Part Five “digs deeper” into the skills of giving feedback during the coaching session. The combined goal of parts four and five of this series is to equip the coach with tools that make the process of coaching comfortable and make the coach confident, competent and consistent.
It sometimes surprises us, again and again, how different each team member can be. Giving feedback would be simple if every staff member agreed with us and how we heard the call! It would be even simpler if every staff member was eager to get the feedback and act on it with speed and enthusiasm. But staff members are anything but alike and each one has their own “Personal Approach Need” just as do we when we are on the end of receiving feedback from someone.
Have you ever reacted to feedback?
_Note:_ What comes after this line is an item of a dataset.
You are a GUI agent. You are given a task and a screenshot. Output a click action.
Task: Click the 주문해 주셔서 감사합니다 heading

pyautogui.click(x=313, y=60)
Sure you have! “Who does she think she is to tell me that?” or, “How rude of her to just lay that on me!” or, “Why doesn’t he just tell me what he wants and stop beating around the bush?” Getting a staff member to respond instead of react often has everything to do with how they receive the information from us.
Personal Approach Needs (P.A.N.) are real and operate naturally without our conscious awareness most of the time. Here are three categories of P.A.N. that are easy to see and prepare for as the coach:
- Down and Dirty … This staff member hates it when you beat around the bush. Don’t use the ‘sandwich’ approach of “compliment, criticize, and then compliment again”. For them that’s a setup and they smell it ten cubicles away! They want to know what you know, how to do it better and they are ready to hear it, so, say it! It doesn’t mean we forego all tact and sensibility. It simply means we get down to business.
- Be Gentle … This staff member loves the ‘sandwich’ approach, in fact, for this staff member, build a Dagwood sandwich! The way for a “Be Gentle” to hear and respond to feedback is to first get affirmation of all they do right and then hear how to do even more things right!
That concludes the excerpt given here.